- WORK ITEM
Where a line looks odd, keep it as it is and transcribe all the material.

■ ■ ■ ■

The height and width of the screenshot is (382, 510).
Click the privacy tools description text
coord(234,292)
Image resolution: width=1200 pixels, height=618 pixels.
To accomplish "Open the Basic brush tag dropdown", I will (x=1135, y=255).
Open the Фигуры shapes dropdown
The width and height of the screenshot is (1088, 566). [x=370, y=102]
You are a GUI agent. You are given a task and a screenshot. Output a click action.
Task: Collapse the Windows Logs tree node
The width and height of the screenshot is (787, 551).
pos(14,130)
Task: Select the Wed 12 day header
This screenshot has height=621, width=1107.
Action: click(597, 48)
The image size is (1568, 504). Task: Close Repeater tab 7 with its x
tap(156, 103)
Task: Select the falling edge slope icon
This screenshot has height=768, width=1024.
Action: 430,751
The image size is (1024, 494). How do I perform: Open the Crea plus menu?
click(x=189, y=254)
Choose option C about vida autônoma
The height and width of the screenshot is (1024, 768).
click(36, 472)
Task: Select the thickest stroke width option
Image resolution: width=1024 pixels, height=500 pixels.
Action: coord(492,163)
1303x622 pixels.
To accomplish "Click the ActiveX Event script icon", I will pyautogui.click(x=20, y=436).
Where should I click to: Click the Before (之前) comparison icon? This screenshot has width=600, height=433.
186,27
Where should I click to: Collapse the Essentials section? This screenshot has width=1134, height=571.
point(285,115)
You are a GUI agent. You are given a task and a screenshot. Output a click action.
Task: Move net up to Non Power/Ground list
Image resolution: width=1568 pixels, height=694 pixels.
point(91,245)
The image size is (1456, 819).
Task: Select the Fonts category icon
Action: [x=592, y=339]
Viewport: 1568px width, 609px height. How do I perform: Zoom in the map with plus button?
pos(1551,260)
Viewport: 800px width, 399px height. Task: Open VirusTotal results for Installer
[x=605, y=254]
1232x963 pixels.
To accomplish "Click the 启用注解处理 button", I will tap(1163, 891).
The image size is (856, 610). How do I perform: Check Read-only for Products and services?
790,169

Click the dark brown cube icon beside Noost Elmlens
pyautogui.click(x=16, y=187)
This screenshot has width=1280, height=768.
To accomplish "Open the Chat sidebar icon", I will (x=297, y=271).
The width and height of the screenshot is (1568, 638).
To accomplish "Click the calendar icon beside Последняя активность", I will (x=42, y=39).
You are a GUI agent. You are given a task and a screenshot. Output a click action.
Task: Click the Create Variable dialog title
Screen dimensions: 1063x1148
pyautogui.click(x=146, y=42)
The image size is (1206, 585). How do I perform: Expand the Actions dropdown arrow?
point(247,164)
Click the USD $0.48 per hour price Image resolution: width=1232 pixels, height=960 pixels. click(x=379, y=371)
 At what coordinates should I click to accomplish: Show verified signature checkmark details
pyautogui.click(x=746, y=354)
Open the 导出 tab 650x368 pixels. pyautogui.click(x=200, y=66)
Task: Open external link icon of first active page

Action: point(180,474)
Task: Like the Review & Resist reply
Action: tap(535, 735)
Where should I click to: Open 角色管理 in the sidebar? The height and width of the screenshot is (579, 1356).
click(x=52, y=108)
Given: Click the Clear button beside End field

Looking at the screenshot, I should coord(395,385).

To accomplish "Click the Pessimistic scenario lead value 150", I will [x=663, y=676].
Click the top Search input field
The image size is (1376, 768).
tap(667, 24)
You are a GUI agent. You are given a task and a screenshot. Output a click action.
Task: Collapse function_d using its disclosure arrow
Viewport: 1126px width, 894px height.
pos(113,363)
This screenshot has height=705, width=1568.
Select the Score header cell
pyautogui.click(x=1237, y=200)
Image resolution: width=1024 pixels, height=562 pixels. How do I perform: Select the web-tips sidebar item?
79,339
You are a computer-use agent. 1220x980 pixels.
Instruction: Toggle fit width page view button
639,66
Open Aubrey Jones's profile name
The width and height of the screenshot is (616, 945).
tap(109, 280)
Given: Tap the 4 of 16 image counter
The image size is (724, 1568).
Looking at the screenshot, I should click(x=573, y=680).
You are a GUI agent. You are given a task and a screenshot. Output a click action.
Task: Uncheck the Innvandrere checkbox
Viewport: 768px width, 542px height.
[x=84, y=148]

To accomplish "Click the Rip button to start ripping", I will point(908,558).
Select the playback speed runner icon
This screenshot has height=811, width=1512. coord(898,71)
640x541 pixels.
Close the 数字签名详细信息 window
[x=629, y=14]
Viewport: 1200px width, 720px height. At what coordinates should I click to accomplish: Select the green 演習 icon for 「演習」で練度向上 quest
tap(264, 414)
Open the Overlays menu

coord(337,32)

■ ■ ■ ■

- RESULT BELOW
The height and width of the screenshot is (382, 510).
Click the privacy tools description text
coord(234,292)
Image resolution: width=1200 pixels, height=618 pixels.
To accomplish "Open the Basic brush tag dropdown", I will (x=1135, y=255).
Open the Фигуры shapes dropdown
The width and height of the screenshot is (1088, 566). [x=370, y=102]
You are a GUI agent. You are given a task and a screenshot. Output a click action.
Task: Collapse the Windows Logs tree node
The width and height of the screenshot is (787, 551).
pos(14,130)
Task: Select the Wed 12 day header
This screenshot has height=621, width=1107.
Action: click(597, 48)
The image size is (1568, 504). Task: Close Repeater tab 7 with its x
tap(156, 103)
Task: Select the falling edge slope icon
This screenshot has height=768, width=1024.
Action: 430,751
The image size is (1024, 494). How do I perform: Open the Crea plus menu?
click(x=189, y=254)
Choose option C about vida autônoma
The height and width of the screenshot is (1024, 768).
click(36, 472)
Task: Select the thickest stroke width option
Image resolution: width=1024 pixels, height=500 pixels.
Action: coord(492,163)
1303x622 pixels.
To accomplish "Click the ActiveX Event script icon", I will pyautogui.click(x=20, y=436).
Where should I click to: Click the Before (之前) comparison icon? This screenshot has width=600, height=433.
186,27
Where should I click to: Collapse the Essentials section? This screenshot has width=1134, height=571.
point(285,115)
You are a GUI agent. You are given a task and a screenshot. Output a click action.
Task: Move net up to Non Power/Ground list
Image resolution: width=1568 pixels, height=694 pixels.
point(91,245)
The image size is (1456, 819).
Task: Select the Fonts category icon
Action: [x=592, y=339]
Viewport: 1568px width, 609px height. How do I perform: Zoom in the map with plus button?
pos(1551,260)
Viewport: 800px width, 399px height. Task: Open VirusTotal results for Installer
[x=605, y=254]
1232x963 pixels.
To accomplish "Click the 启用注解处理 button", I will tap(1163, 891).
The image size is (856, 610). How do I perform: Check Read-only for Products and services?
790,169

Click the dark brown cube icon beside Noost Elmlens
pyautogui.click(x=16, y=187)
This screenshot has width=1280, height=768.
To accomplish "Open the Chat sidebar icon", I will (x=297, y=271).
The width and height of the screenshot is (1568, 638).
To accomplish "Click the calendar icon beside Последняя активность", I will (x=42, y=39).
You are a GUI agent. You are given a task and a screenshot. Output a click action.
Task: Click the Create Variable dialog title
Screen dimensions: 1063x1148
pyautogui.click(x=146, y=42)
The image size is (1206, 585). How do I perform: Expand the Actions dropdown arrow?
point(247,164)
Click the USD $0.48 per hour price Image resolution: width=1232 pixels, height=960 pixels. click(x=379, y=371)
 At what coordinates should I click to accomplish: Show verified signature checkmark details
pyautogui.click(x=746, y=354)
Open the 导出 tab 650x368 pixels. pyautogui.click(x=200, y=66)
Task: Open external link icon of first active page

Action: point(180,474)
Task: Like the Review & Resist reply
Action: tap(535, 735)
Where should I click to: Open 角色管理 in the sidebar? The height and width of the screenshot is (579, 1356).
click(x=52, y=108)
Given: Click the Clear button beside End field

Looking at the screenshot, I should coord(395,385).

To accomplish "Click the Pessimistic scenario lead value 150", I will [x=663, y=676].
Click the top Search input field
The image size is (1376, 768).
tap(667, 24)
You are a GUI agent. You are given a task and a screenshot. Output a click action.
Task: Collapse function_d using its disclosure arrow
Viewport: 1126px width, 894px height.
pos(113,363)
This screenshot has height=705, width=1568.
Select the Score header cell
pyautogui.click(x=1237, y=200)
Image resolution: width=1024 pixels, height=562 pixels. How do I perform: Select the web-tips sidebar item?
79,339
You are a computer-use agent. 1220x980 pixels.
Instruction: Toggle fit width page view button
639,66
Open Aubrey Jones's profile name
The width and height of the screenshot is (616, 945).
tap(109, 280)
Given: Tap the 4 of 16 image counter
The image size is (724, 1568).
Looking at the screenshot, I should click(x=573, y=680).
You are a GUI agent. You are given a task and a screenshot. Output a click action.
Task: Uncheck the Innvandrere checkbox
Viewport: 768px width, 542px height.
[x=84, y=148]

To accomplish "Click the Rip button to start ripping", I will point(908,558).
Select the playback speed runner icon
This screenshot has height=811, width=1512. coord(898,71)
640x541 pixels.
Close the 数字签名详细信息 window
[x=629, y=14]
Viewport: 1200px width, 720px height. At what coordinates should I click to accomplish: Select the green 演習 icon for 「演習」で練度向上 quest
tap(264, 414)
Open the Overlays menu

coord(337,32)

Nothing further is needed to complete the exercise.